All of this to say that the leaders of the trip have a responsibility to set guidelines that they believe will further the goals of the mission. Wearing a talit for the concert seems appropriate. You will be singing our sacred music in a religious setting where clergy vestments are at the heart of Catholic tradition. You are on a mission as clergy and therefore it will serve the goals of the trip to put forth a visual image of clergy as opposed to any other choir. A kipah alone will not serve this purpose because it will not show up in pictures and in the vatican it will not differentiate your group from others in a signficant way. If wearing a talit was ‘prohibited’ for some reason in our tradition, then creating a visual image would not be appropriate reasoning, but in this case I do not see any reason that it cannot be worn and there are many good reasons to do so. When we participate in the interfaith Thanksgiving service we wear a talit, and I think this is a similar situation.
The decision to wear a talit to visit the Chief Rabbi, however, is confusing at best. Did I mention the joy the traveling with colleagues… and the questioning!
Enjoy every moment, take lots of pictures (or at least have David takes lots of pictures), and know that we all take great pride in having you as our cantor!

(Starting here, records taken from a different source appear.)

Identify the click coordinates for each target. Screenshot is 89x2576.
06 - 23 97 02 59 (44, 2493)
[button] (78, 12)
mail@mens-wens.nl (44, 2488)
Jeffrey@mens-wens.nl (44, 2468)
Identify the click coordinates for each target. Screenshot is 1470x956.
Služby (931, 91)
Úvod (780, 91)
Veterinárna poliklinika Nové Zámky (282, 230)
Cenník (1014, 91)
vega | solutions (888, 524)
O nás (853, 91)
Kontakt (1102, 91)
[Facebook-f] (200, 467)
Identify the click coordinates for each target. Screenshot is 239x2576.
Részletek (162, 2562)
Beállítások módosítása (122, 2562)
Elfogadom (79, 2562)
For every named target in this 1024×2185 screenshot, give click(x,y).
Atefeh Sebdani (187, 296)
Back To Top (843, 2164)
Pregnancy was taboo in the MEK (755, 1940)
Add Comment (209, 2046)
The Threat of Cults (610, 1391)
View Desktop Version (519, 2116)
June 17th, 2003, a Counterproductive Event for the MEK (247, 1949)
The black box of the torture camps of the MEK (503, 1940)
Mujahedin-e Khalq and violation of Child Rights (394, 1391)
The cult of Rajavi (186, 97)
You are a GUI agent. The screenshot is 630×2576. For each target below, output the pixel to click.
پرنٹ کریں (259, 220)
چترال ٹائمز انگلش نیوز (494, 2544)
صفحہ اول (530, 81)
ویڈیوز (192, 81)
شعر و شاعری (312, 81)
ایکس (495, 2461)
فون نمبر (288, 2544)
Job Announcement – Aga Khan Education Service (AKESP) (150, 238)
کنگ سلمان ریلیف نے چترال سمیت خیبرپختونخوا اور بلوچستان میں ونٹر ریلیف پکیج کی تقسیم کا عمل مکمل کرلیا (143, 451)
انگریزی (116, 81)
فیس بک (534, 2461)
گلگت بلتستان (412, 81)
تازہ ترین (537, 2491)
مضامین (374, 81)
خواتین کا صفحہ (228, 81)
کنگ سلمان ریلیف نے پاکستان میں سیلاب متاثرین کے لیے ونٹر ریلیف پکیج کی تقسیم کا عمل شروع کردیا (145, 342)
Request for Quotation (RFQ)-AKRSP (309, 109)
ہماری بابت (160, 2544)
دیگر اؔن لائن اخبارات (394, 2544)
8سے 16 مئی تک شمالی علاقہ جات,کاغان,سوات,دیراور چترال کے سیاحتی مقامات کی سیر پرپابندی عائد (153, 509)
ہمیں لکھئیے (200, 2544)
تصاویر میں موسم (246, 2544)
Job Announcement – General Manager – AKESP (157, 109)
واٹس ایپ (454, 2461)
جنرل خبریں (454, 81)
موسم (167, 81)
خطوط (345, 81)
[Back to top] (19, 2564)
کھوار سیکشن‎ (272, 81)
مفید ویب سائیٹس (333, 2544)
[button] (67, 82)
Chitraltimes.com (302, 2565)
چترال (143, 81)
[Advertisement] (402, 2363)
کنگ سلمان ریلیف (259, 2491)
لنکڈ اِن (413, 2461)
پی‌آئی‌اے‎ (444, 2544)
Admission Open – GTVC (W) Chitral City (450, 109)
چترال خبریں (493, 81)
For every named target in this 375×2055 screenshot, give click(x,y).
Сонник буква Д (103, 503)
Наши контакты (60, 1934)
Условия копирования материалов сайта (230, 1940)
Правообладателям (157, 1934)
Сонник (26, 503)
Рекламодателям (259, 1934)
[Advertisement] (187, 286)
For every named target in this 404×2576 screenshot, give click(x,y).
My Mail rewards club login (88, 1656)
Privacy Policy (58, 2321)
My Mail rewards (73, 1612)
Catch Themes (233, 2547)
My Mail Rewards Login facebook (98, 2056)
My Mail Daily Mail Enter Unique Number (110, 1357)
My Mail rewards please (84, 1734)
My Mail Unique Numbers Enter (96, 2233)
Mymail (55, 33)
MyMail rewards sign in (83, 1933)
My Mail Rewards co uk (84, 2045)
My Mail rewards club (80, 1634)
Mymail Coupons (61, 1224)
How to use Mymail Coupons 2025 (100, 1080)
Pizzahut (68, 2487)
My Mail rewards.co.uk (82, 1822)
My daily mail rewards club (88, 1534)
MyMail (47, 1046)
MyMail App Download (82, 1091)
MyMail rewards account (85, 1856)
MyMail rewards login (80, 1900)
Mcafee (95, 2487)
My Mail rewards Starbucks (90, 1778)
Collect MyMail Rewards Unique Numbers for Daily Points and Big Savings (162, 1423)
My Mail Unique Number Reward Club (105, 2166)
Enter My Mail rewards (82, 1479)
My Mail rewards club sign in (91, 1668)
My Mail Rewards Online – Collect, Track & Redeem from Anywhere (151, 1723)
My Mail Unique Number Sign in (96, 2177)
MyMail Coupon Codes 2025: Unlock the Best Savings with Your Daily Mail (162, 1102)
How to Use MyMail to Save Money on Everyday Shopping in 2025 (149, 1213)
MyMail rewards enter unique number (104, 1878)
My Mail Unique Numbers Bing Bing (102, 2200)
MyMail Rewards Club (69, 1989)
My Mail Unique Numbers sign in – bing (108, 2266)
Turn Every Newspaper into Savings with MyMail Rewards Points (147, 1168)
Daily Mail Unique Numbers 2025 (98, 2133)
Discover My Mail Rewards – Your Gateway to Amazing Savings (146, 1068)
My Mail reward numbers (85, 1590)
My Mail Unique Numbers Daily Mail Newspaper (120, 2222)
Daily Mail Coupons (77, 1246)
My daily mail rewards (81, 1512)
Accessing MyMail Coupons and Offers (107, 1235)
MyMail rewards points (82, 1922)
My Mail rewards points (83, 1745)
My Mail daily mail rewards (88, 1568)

Hi Sally, I agree with Brian about the “visual image” of clergy during the Catholic aspects of the trip. I regard the wearing of a tallit when visiting with the Chief Rabbi on a par with curtsying to the queen, wearing modest clothing at the Kotel, etc. I wonder how the Chief Rabbi feels about women clergy, let alone having a woman wearing a tallit! Maybe he’ll be just as uncomfortable! Just enjoy the day, and, if the Chief Rabbi isn’t wearing his tallit, you take yours off!! Love, Hil
Enjoying your photography, your blogging, and especially your latest conundrum. Perhaps we will ask the students at the Academy what they think, and when you get back, we can discuss it. How interesting that we have a different set of guidelines for the Pope than we do for the Chief Rabbi. I wonder how your group will resolve it, and what our students will think, once they come to understand the dilemma.
And, oh, yes, there’s singing too!!
We miss you back here, but love the electronic letters home.
So funny to see George in your pics, so great that he gets to share this experience! I hope you are having an amazing time, and by now you must be awake getting ready to sing for the Pope, how awesome is that?!! Have soooo much fun, I bet you will sound beautiful as always. :o) Safe travels! TBT misses you!